Robin Green picture Robin Green · Aug 4, 2011 · Viewed 7.4k times · Source

I'm looking for some really simple, easy-to-grasp explanations of recursion schemes and corecursion schemes (catamorphisms, anamorphisms, hylomorphisms etc.) which do not require following lots of links, or opening a category theory textbook. I'm sure I've reinvented many of these schemes unconsciously and "applied" them in my head during the process of coding (I'm sure many of us have), but I have no clue what the (co)recursion schemes I use are called. (OK, I lied. I've just been reading about a few of them, which prompted this question. But before today, I had no clue.)

I think diffusion of these concepts within the programming community has been hindered by the forbidding explanations and examples one tends to come across - for example on Wikipedia, but also elsewhere.

It's also probably been hindered by their names. I think there are some alternative, less mathematical names (something about bananas and barbed wire?) but I have no clue what the cutsier names are for recursion schemes that I use, either.

I think it would help to use examples with datatypes representing simple real-world problems, rather than abstract data types such as binary trees.

Answer

sclv picture sclv · Aug 4, 2011

Extremely loosely speaking, a catamorphism is just a slight generalization of fold, and an anamorphism is a slight generalization of unfold. (And a hylomorphism is just an unfold followed by a fold.). They're presented in a more rigorous form usually, to make the connection to category theory clearer. The denser form lets us distinguish data (the necessarily finite product of an initial algebra) and codata (the possibly infinite product of a final coalgebra). This distinction lets us guarantee that a fold is never called on an infinite list. The other reason for the funny way that catamorphisms and anamorphisms are generally written is that by operating over F-algebras and F-coalgebras (generated from functors) we can write them once and for all, rather than once over a list, once over a binary tree, etc. This in turn helps make clear exactly why they're all the same thing.
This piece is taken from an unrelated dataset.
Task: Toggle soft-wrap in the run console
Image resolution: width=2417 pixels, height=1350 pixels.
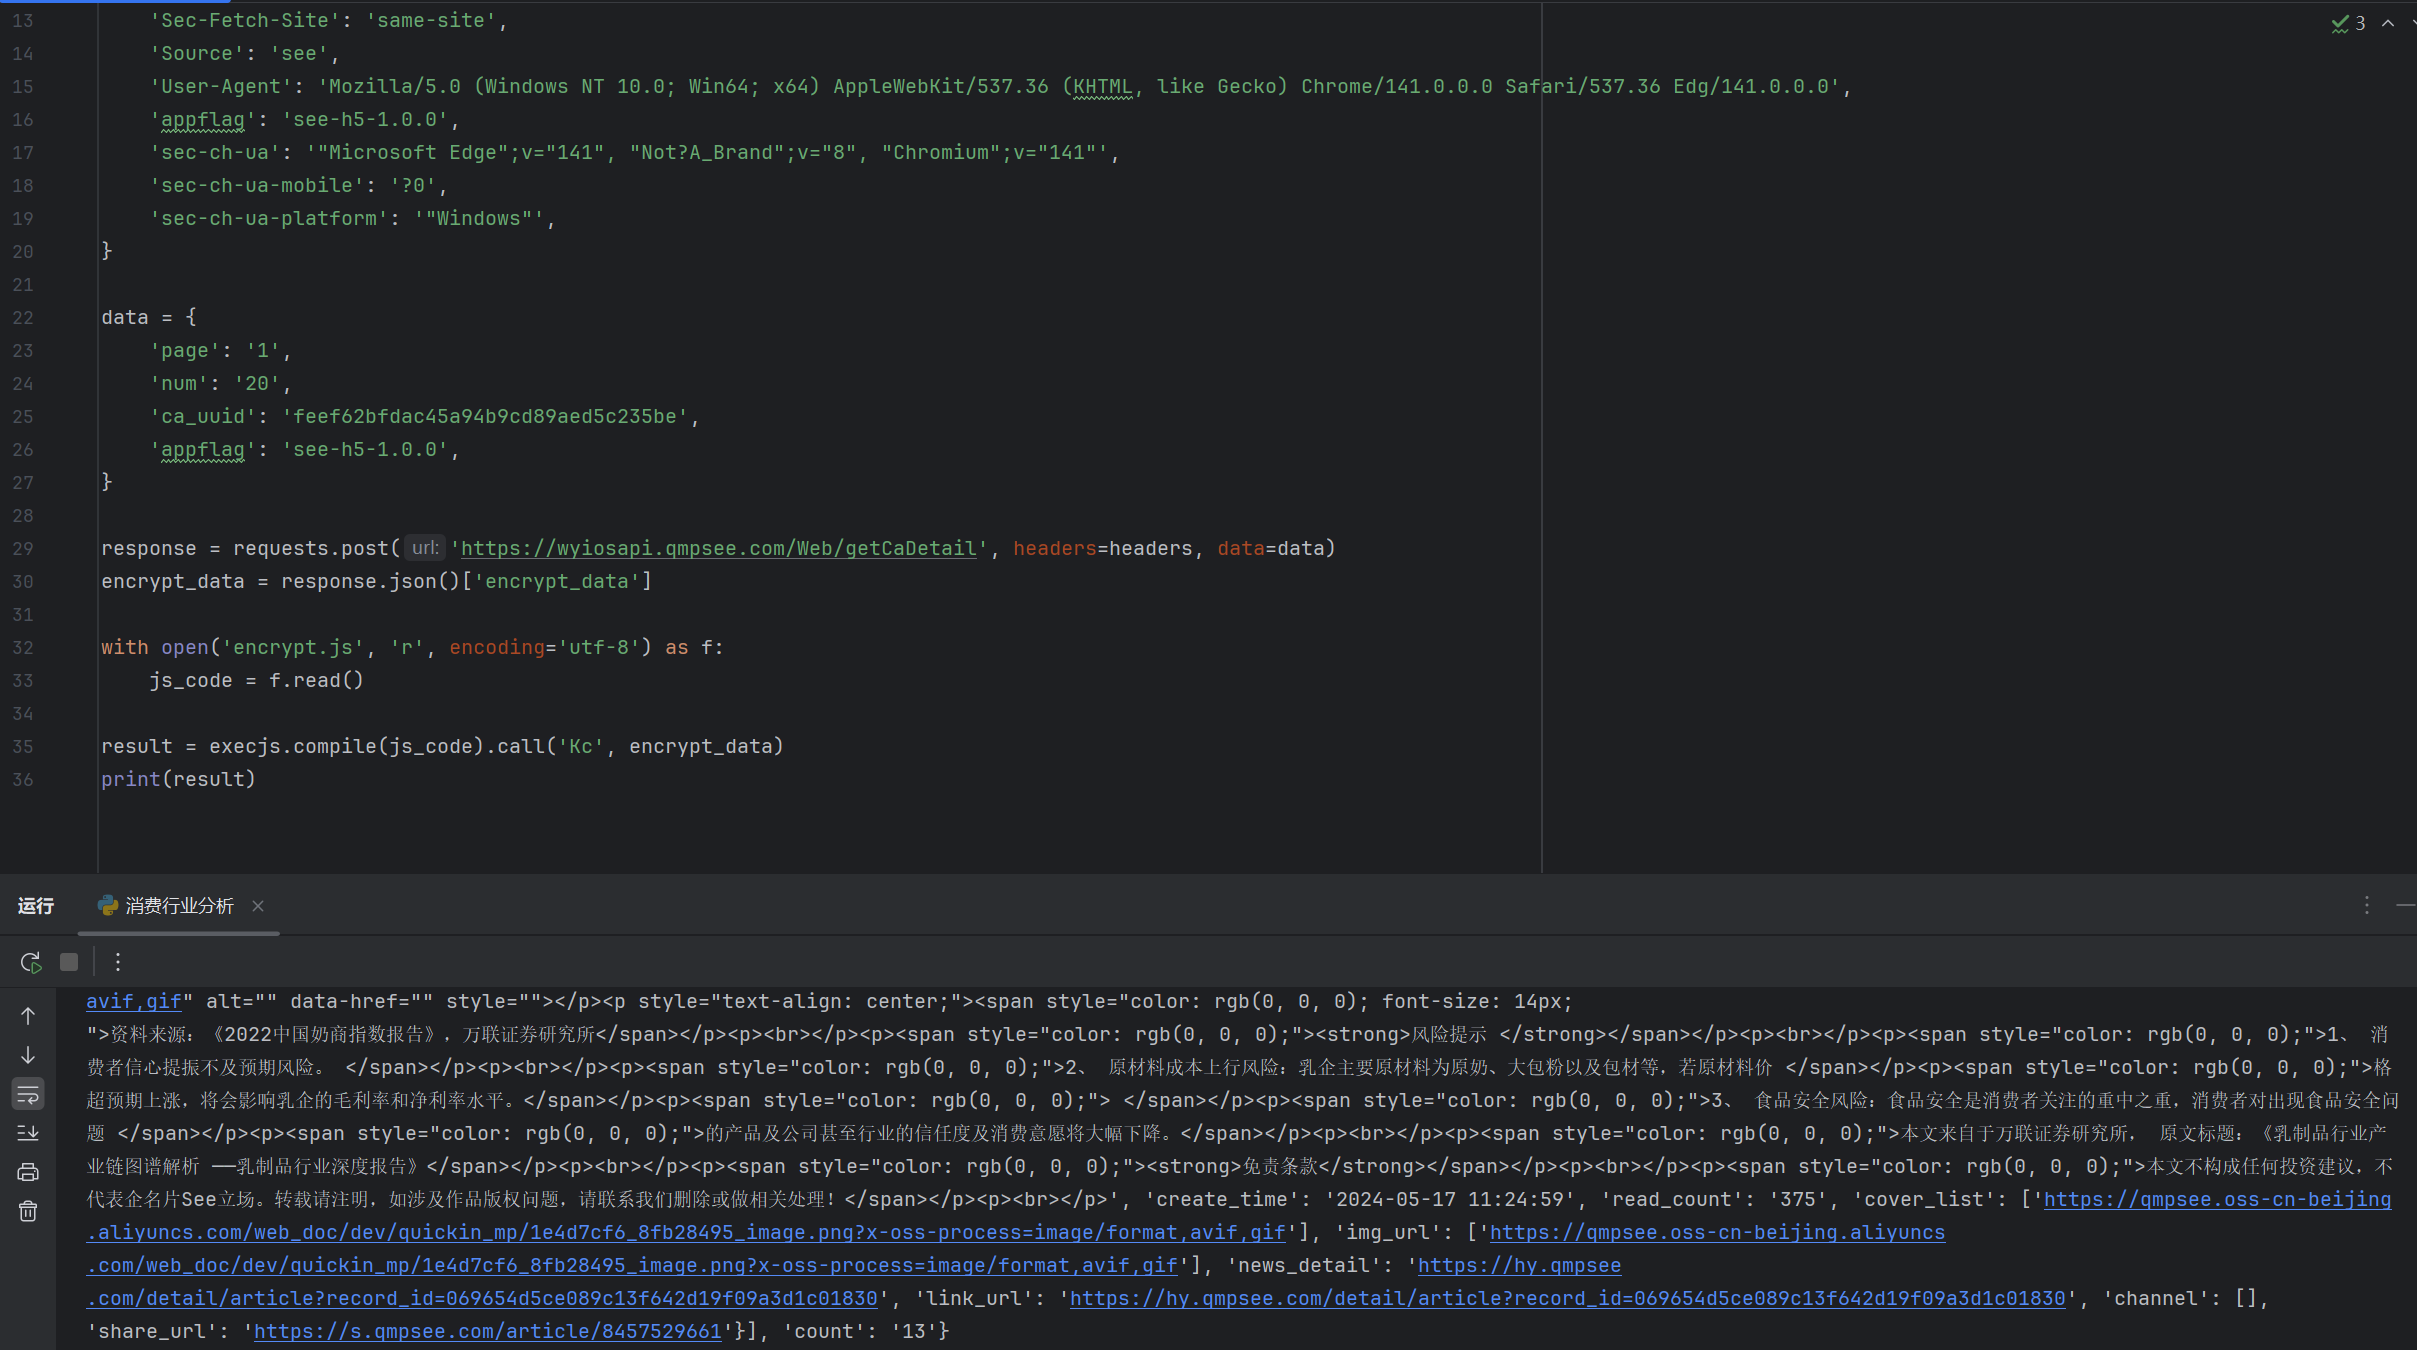Action: tap(28, 1094)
But from a pure intuition standpoint, you can think of cata and ana as reducing and producing, and that's about it.

Edit: a bit more

A metamorphism (Gibbons) is like an inside-out hylo -- its a fold followed by an unfold. So you can use it to tear down a stream and build up a new one with a potentially different structure.

Ekmett posted a nice "field guide" to the various schemes in the literature: http://comonad.com/reader/2009/recursion-schemes/

However, while the "intuitive" explanations are straightforward, the linked code is less so, and the blog posts on some of these might be a tad on the complex/forbidding side.

That said, except perhaps for histomorphisms I don't think the rest of the zoo is necessarily something you'd want to think with directly most of the time. If you "get" hylo and meta, you can express nearly anything in terms of them alone. Typically the other morphisms are more restrictive, not less (but therefore give you more properties "for free").